RECORD EXTRACTS
<<<<

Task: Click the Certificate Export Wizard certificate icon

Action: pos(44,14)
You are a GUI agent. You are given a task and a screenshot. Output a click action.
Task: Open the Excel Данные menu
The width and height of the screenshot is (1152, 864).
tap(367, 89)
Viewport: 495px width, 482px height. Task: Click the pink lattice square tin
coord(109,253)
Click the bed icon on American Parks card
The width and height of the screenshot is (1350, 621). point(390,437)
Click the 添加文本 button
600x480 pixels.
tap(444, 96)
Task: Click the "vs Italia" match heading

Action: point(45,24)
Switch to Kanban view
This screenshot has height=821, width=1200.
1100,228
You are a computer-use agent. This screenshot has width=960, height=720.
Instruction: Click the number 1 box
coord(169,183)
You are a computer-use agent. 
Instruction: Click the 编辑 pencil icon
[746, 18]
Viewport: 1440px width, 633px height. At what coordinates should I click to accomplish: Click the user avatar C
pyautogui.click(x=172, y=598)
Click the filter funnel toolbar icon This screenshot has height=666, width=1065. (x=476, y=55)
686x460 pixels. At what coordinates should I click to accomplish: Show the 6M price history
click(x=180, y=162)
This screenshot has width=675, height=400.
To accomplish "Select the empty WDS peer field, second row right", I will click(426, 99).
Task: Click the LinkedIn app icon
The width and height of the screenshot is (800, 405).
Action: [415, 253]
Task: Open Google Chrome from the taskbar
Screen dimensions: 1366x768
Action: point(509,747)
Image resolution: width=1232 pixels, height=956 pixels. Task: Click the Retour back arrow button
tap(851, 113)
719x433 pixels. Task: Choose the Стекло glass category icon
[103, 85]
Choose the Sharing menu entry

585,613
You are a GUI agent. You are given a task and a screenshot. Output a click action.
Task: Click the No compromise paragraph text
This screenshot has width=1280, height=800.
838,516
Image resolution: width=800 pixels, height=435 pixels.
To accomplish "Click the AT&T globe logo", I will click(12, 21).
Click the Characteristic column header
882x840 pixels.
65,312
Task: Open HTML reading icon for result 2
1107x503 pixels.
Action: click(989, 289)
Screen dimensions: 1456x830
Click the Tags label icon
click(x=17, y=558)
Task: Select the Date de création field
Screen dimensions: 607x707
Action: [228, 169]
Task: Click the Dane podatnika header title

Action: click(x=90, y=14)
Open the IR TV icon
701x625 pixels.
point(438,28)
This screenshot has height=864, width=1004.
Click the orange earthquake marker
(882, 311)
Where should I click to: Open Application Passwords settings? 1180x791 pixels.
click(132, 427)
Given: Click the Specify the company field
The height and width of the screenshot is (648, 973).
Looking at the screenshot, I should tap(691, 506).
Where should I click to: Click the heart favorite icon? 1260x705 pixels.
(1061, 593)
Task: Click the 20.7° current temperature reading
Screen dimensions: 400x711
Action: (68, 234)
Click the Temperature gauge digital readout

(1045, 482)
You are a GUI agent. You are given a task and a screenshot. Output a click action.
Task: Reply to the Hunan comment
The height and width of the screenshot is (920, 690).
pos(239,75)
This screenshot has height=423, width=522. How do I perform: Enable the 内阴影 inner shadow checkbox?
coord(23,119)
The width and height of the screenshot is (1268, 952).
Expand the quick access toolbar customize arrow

>>>>

EXERCISE AIM
Would you please copy the material above exactly, with nothing left out?

WRITTEN SOLUTION
Task: Click the Certificate Export Wizard certificate icon

Action: pos(44,14)
You are a GUI agent. You are given a task and a screenshot. Output a click action.
Task: Open the Excel Данные menu
The width and height of the screenshot is (1152, 864).
tap(367, 89)
Viewport: 495px width, 482px height. Task: Click the pink lattice square tin
coord(109,253)
Click the bed icon on American Parks card
The width and height of the screenshot is (1350, 621). point(390,437)
Click the 添加文本 button
600x480 pixels.
tap(444, 96)
Task: Click the "vs Italia" match heading

Action: point(45,24)
Switch to Kanban view
This screenshot has height=821, width=1200.
1100,228
You are a computer-use agent. This screenshot has width=960, height=720.
Instruction: Click the number 1 box
coord(169,183)
You are a computer-use agent. 
Instruction: Click the 编辑 pencil icon
[746, 18]
Viewport: 1440px width, 633px height. At what coordinates should I click to accomplish: Click the user avatar C
pyautogui.click(x=172, y=598)
Click the filter funnel toolbar icon This screenshot has height=666, width=1065. (x=476, y=55)
686x460 pixels. At what coordinates should I click to accomplish: Show the 6M price history
click(x=180, y=162)
This screenshot has width=675, height=400.
To accomplish "Select the empty WDS peer field, second row right", I will click(426, 99).
Task: Click the LinkedIn app icon
The width and height of the screenshot is (800, 405).
Action: [415, 253]
Task: Open Google Chrome from the taskbar
Screen dimensions: 1366x768
Action: point(509,747)
Image resolution: width=1232 pixels, height=956 pixels. Task: Click the Retour back arrow button
tap(851, 113)
719x433 pixels. Task: Choose the Стекло glass category icon
[103, 85]
Choose the Sharing menu entry

585,613
You are a GUI agent. You are given a task and a screenshot. Output a click action.
Task: Click the No compromise paragraph text
This screenshot has width=1280, height=800.
838,516
Image resolution: width=800 pixels, height=435 pixels.
To accomplish "Click the AT&T globe logo", I will click(12, 21).
Click the Characteristic column header
882x840 pixels.
65,312
Task: Open HTML reading icon for result 2
1107x503 pixels.
Action: click(989, 289)
Screen dimensions: 1456x830
Click the Tags label icon
click(x=17, y=558)
Task: Select the Date de création field
Screen dimensions: 607x707
Action: [228, 169]
Task: Click the Dane podatnika header title

Action: click(x=90, y=14)
Open the IR TV icon
701x625 pixels.
point(438,28)
This screenshot has height=864, width=1004.
Click the orange earthquake marker
(882, 311)
Where should I click to: Open Application Passwords settings? 1180x791 pixels.
click(132, 427)
Given: Click the Specify the company field
The height and width of the screenshot is (648, 973).
Looking at the screenshot, I should tap(691, 506).
Where should I click to: Click the heart favorite icon? 1260x705 pixels.
(1061, 593)
Task: Click the 20.7° current temperature reading
Screen dimensions: 400x711
Action: (68, 234)
Click the Temperature gauge digital readout

(1045, 482)
You are a GUI agent. You are given a task and a screenshot. Output a click action.
Task: Reply to the Hunan comment
The height and width of the screenshot is (920, 690).
pos(239,75)
This screenshot has height=423, width=522. How do I perform: Enable the 内阴影 inner shadow checkbox?
coord(23,119)
The width and height of the screenshot is (1268, 952).
Expand the quick access toolbar customize arrow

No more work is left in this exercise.